Martin · Accepted Answer · 2021-03-10T18:26:47.260

You have a few issues going on here,

1) Variable Confusion

The most notable is this:

   foreach($images as $file) {
          // Delete given images
          unlink($images);
   }

You are opening the array of $images and then dealing with each element in the array as a string reference ($file), but your unlink() command is calling the array, and you can't do that.

Unlink requires you to give it a filepath string. Not an array.

Fix:

foreach($images as $file) {
          // Delete given images
          unlink($file);
   }

Better:

As an aside, if unlink($file); does not work, then you should check your filepath is correct. Remember the current PHP working directory is the directory the PHP script is in, so you should probably set your deleted image path to being the full server filepath such as:

 unlink($_SERVER['DOCUMENT_ROOT']. $file);

To ensure you're certain of the file you're deleting.

foreach($images as $file) {
          // Delete given images
          // /serverfolder/accountfolder/public_html/uploads/gallery/imagename.jpg
          unlink($_SERVER['DOCUMENT_ROOT'].$file);
   }

2) Your Safety and Security:

Your variable $deleteId might be safe, but it might not.
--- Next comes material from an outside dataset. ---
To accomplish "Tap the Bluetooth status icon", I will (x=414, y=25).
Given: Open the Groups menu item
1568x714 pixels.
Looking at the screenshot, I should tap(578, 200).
We can't tell from the code you show but you should be aware that if the $deleteId variable is, for example;

 $deleteId = '1 OR id > 1';
 // which generates:
 $query = "DELETE FROM table_gallery WHERE id = 1 OR id > 1";

This is a security risk for your SQL and will delete all records on your database table (and folder). You should use Prepared Statements to ensure this doesn't ever happen.

3) Logic Confusion

you have a reference call mysqli_fetch_assoc but the DELETE SQL command will not return a result set, instead if it is successful it will simply return true.

Returns false on failure. For successful queries which produce a result set, such as SELECT, SHOW, DESCRIBE or EXPLAIN, mysqli_query() will return a mysqli_result object. For other successful queries, mysqli_query() will return true.

You need to structure your code somewhat differently, loading the images column value BEFORE you delete the row.

So, to restructure your code:

1. Check variables are safe.
1. load images column values
1. cycle through values and delete
1. Once deletion is confirmed then DELETE SQL.

For example:

$query = "SELECT images FROM table_gallery WHERE id = ".(int)$deleteId;
$result = mysqli_query($con, $query);
$abort = false;

while($row = mysqli_fetch_assoc($result)) {
        $temp = explode(',',$row['images'] );
        foreach($temp as $image){
                $images[]="uploads/gallery/".trim( str_replace( array('[',']') ,"" ,$image ) );
        }
        foreach($images as $file) {
                // Delete given images
                if(!unlink($_SERVER['DOCUMENT_ROOT'].$file)){
                   // Delete failed so abort
                   $abort = true; 
                }
            }
       //
       if(!$abort){
           // all correct images on disk deleted ok so delete DB row
           if(mysqli_query($con, "DELETE FROM table_gallery WHERE id = ".(int)$deleteId)){
               // Yay deleted ok!
           }
       }
    }

Closing thought:

You need to learn to read your PHP error logs which will spell out all the above.